▶ [WHAT IS BEING ASKED] Echo every line of the listing below without changes, omitting the pictures.

***** PROVIDED MATERIAL *****

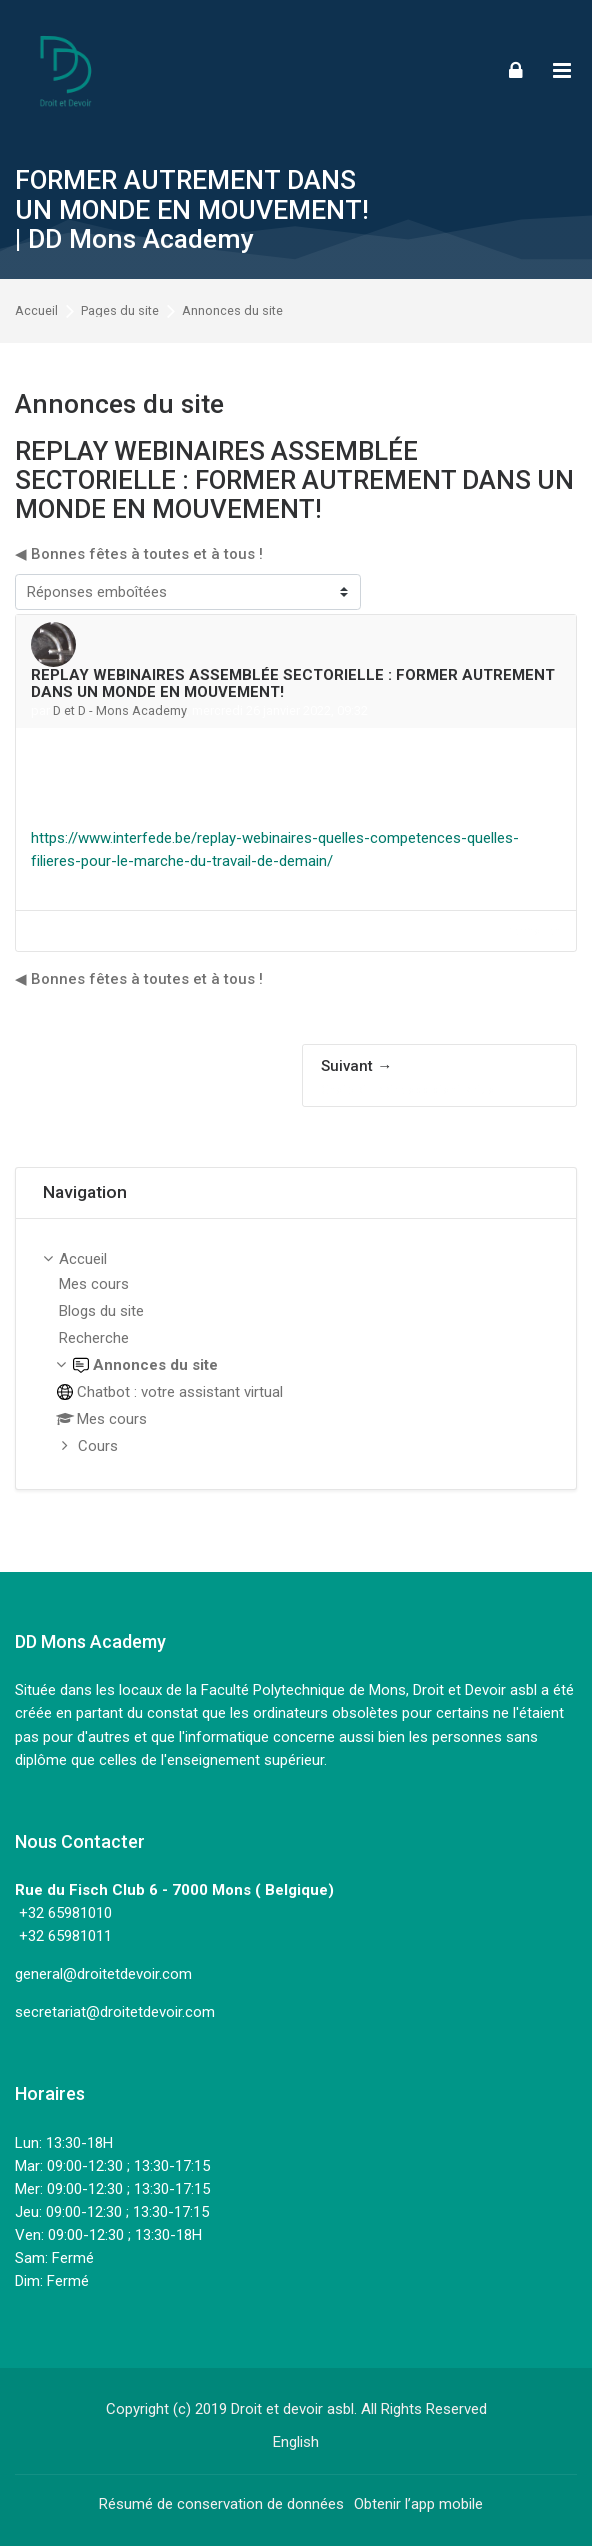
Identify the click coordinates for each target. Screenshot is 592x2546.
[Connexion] (516, 69)
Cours (98, 1446)
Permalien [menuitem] (533, 930)
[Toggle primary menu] (562, 70)
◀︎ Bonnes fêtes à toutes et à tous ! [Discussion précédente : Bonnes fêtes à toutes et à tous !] (139, 554)
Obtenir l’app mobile (418, 2504)
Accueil (36, 311)
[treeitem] (296, 1354)
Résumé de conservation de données (221, 2504)
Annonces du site (232, 311)
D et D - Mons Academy (119, 710)
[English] (296, 2442)
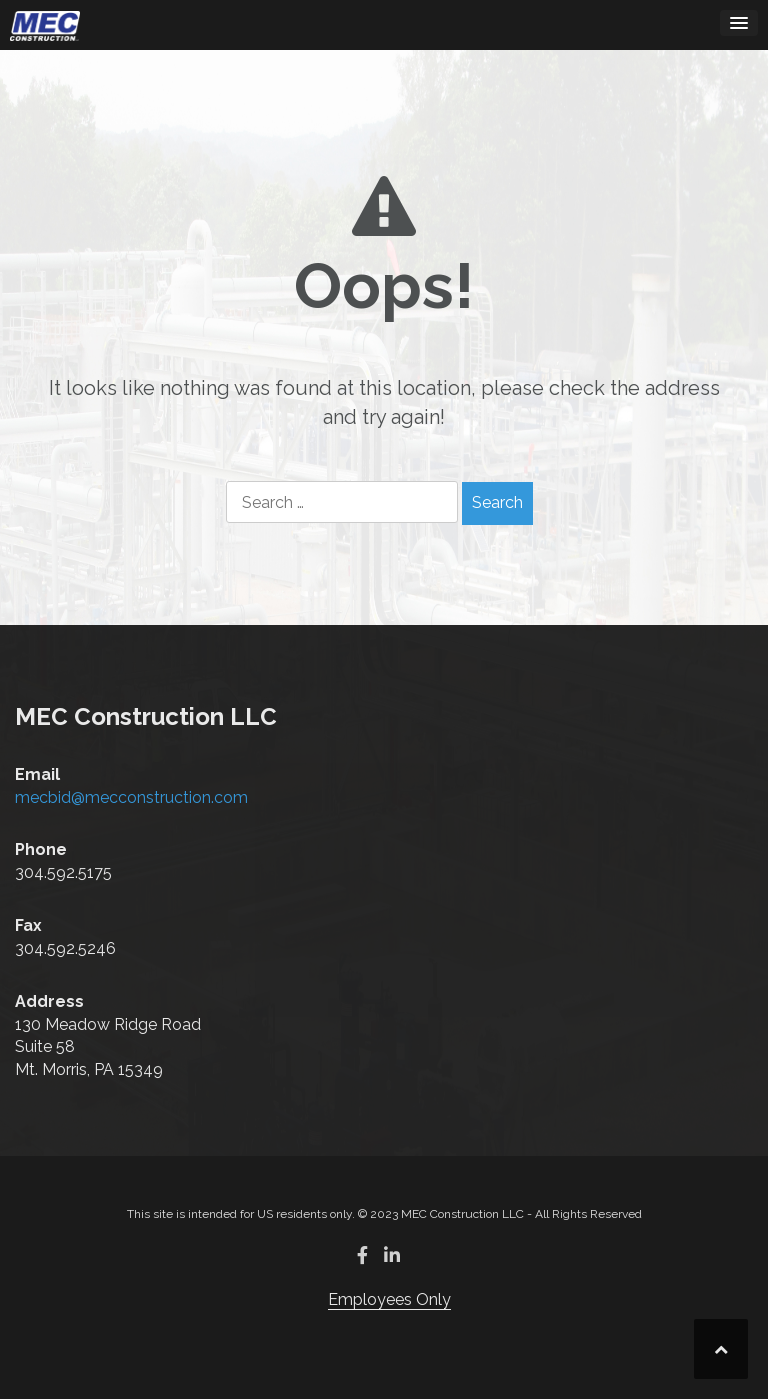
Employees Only (389, 1299)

*****

▶ [RESULT BELOW]
Identify the click coordinates for each target. Screenshot is 592x2546.
[Connexion] (516, 69)
Cours (98, 1446)
Permalien [menuitem] (533, 930)
[Toggle primary menu] (562, 70)
◀︎ Bonnes fêtes à toutes et à tous ! [Discussion précédente : Bonnes fêtes à toutes et à tous !] (139, 554)
Obtenir l’app mobile (418, 2504)
Accueil (36, 311)
[treeitem] (296, 1354)
Résumé de conservation de données (221, 2504)
Annonces du site (232, 311)
D et D - Mons Academy (119, 710)
[English] (296, 2442)
Employees Only (389, 1299)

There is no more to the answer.